Hands-on activities in other locations at the museum include creating paper lanterns, paper-cut rabbits and care cards made for older adults experiencing food insecurity in Oakland’s nearby Chinatown and Little Saigon. Food and beverage purveyors add a variety of items, mostly from Bay Area AAPI chefs.
Teens and adults may want to loosen their purse strings enough to access (with gallery admission) a special edition of Oakland Asian Cultural Center’s Open E.A.R.S. for Change. Stephanie Hoang moderates a conversation about cross-racial solidarity with oral historian Roy Chan and Carolyn Johnson of the Black Cultural Zone.
The museum’s Friday Night on the Grid event Feb. 3 honors Black History Month and the women of the Black Panther Party through communal art-making. The West Oakland Mural Project (WOMP) is a live community mural painting project overseen by the women’s collective that during this event will supply all the materials and encourage visitors to paint their Alma Thomas, Frida Kahlo or Faith Ringgold masterpiece outdoors in Koret Plaza.
Music by DJ Monk Earl in the Amphitheater adds tunes to the communal mural-making and underscores WOMP’s mission to pay tribute to Black women and serve the people through love, education, community building activities and healing.
Theater Roundup: The Tip of a Sizzling Iceberg
The theater community is rich with shows that offer humor, gripping drama, challenging topics and particularly aggressive intersections of mediums that combine spoken and acted narratives with film, puppetry, dance, music, animation, art installments and more. An unusual slate of new and familiar actors blends to make the East Bay one of the best places to discover young talent without losing sight of veteran, mature players in the prime of their careers.
Among the not-to-miss are Berkeley Repertory Theatre’s Cambodian Rock Band (Feb. 25-April 2), a new play with music and songs by Dengue Fever that tells the story of a Khmer Rouge survivor after 30 years returning to Cambodia, where his daughter will prosecute a famous Cambodian war criminal. Cambodian is directed by Chay Yew.
Over at Aurora Theatre Company, there’s Paradise Blue (Jan. 27-Feb. 26). Directed by Aurora’s associate director Dawn Monique Williams and the new installment in playwright Dominique Morisseau’s Detroit Trilogy, the jazz drama introduces Blue, a talented trumpeter, who considers selling his nightclub in Detroit’s Black Bottom neighborhood amid concerns about his house band’s future, urban decline and renewal, and his own legacy.

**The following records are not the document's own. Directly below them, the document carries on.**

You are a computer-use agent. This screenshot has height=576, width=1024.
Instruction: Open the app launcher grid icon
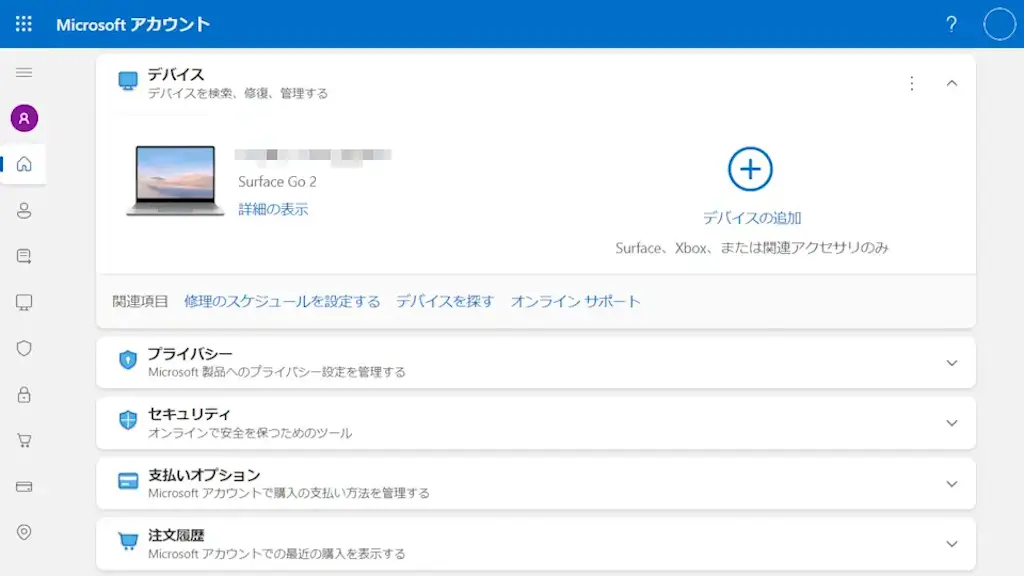click(24, 24)
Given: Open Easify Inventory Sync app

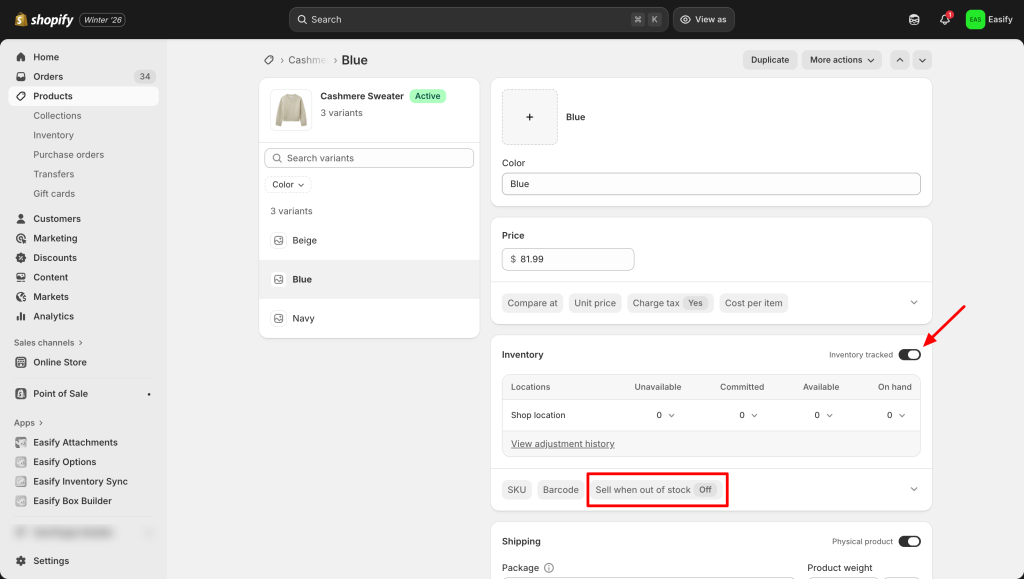Looking at the screenshot, I should tap(80, 481).
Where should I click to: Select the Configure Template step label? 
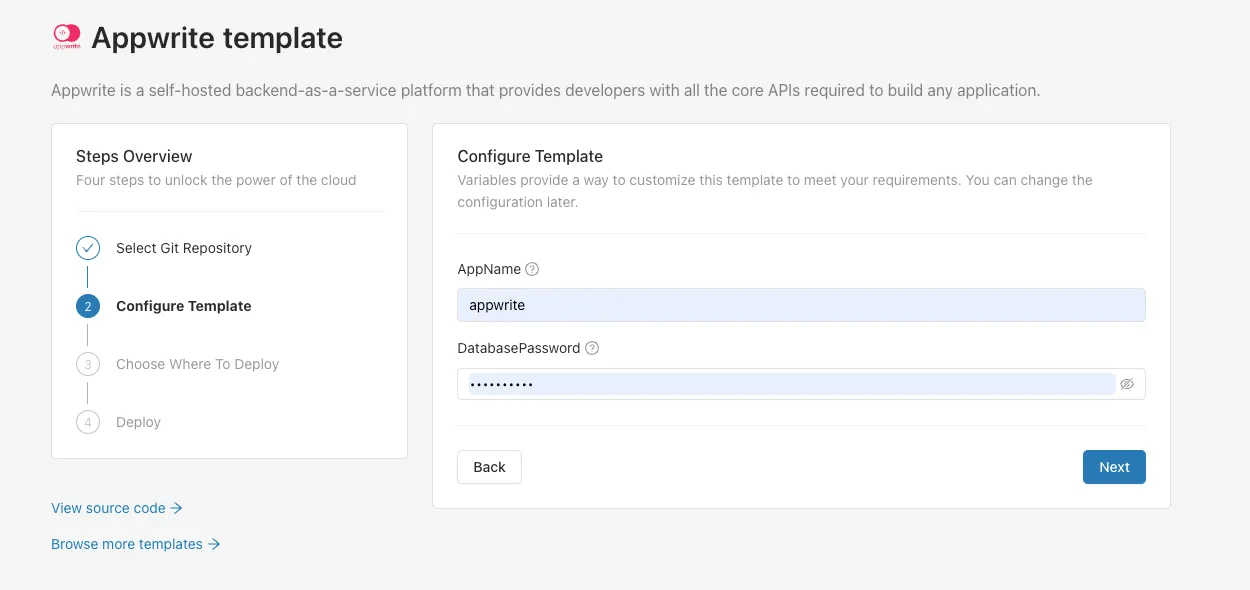184,306
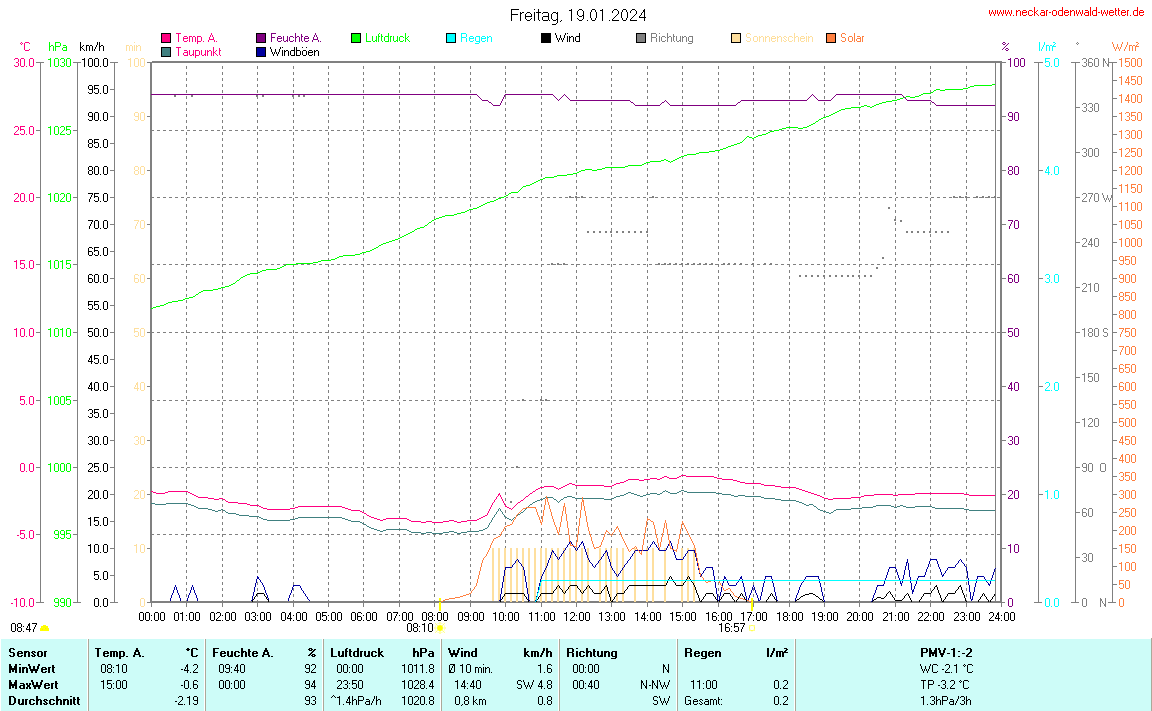This screenshot has height=711, width=1152.
Task: Click the green Luftdruck legend square
Action: pyautogui.click(x=356, y=39)
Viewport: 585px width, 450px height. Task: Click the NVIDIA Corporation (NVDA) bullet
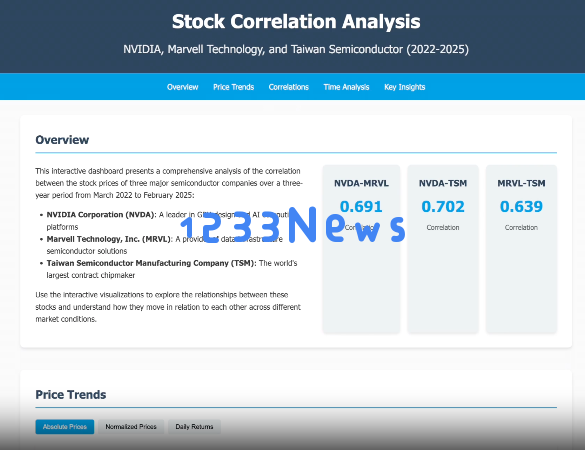coord(168,221)
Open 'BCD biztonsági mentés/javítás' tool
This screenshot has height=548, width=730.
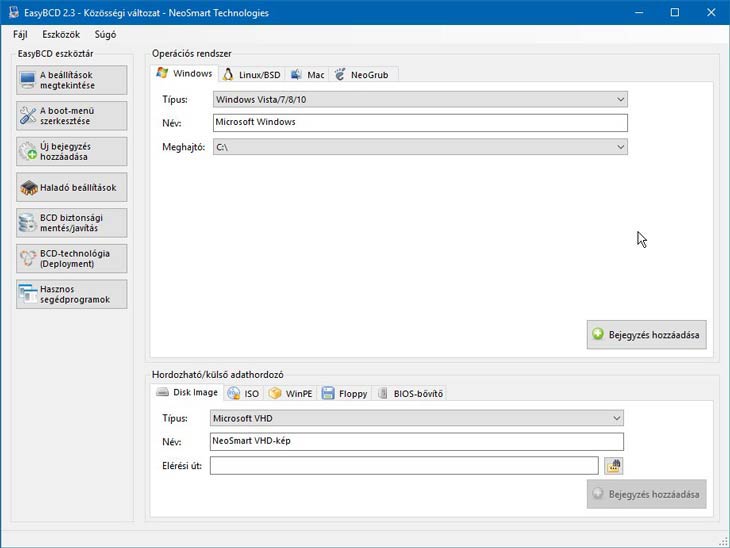click(x=72, y=222)
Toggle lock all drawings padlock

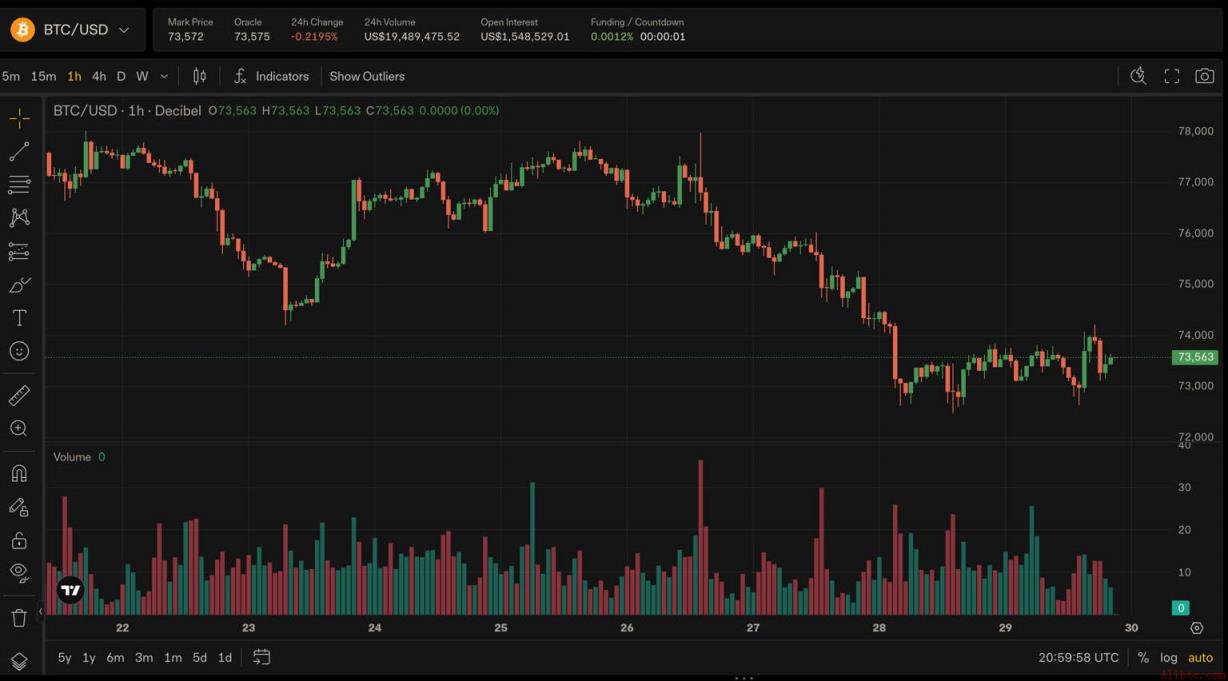point(19,540)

Oakland Theater Project continues pumping out intrigue with two upcoming productions. The first is the world premiere of Exodus to Eden (Feb. 3-26), written and directed by Oakland Theater Project co-founder and co-artistic director Michael Socrates Moran. Created specifically for OTP, an ensemble of 17 actors gathers echoes of Steinbeck’s The Grapes of Wrath and the Book of Exodus, and spins out a contemporary, updated and epic story of struggle in America.
Tagging onto the last days of winter and spilling into April and the onset of spring, Is God Is (March 31- April 23) is Aleshea Harris’ multi-award-winning play, directed by OTP co-artistic director William Hodgson. The play centered on two women—twin sisters who seek justice and call up the ghosts of Spaghetti Westerns, hip-hop and Afropunk to achieve it—was a smash hit off-Broadway in 2018 and had a successful run in London’s West End. Clearly, imagination knows no bounds on this year’s winter season theater stages.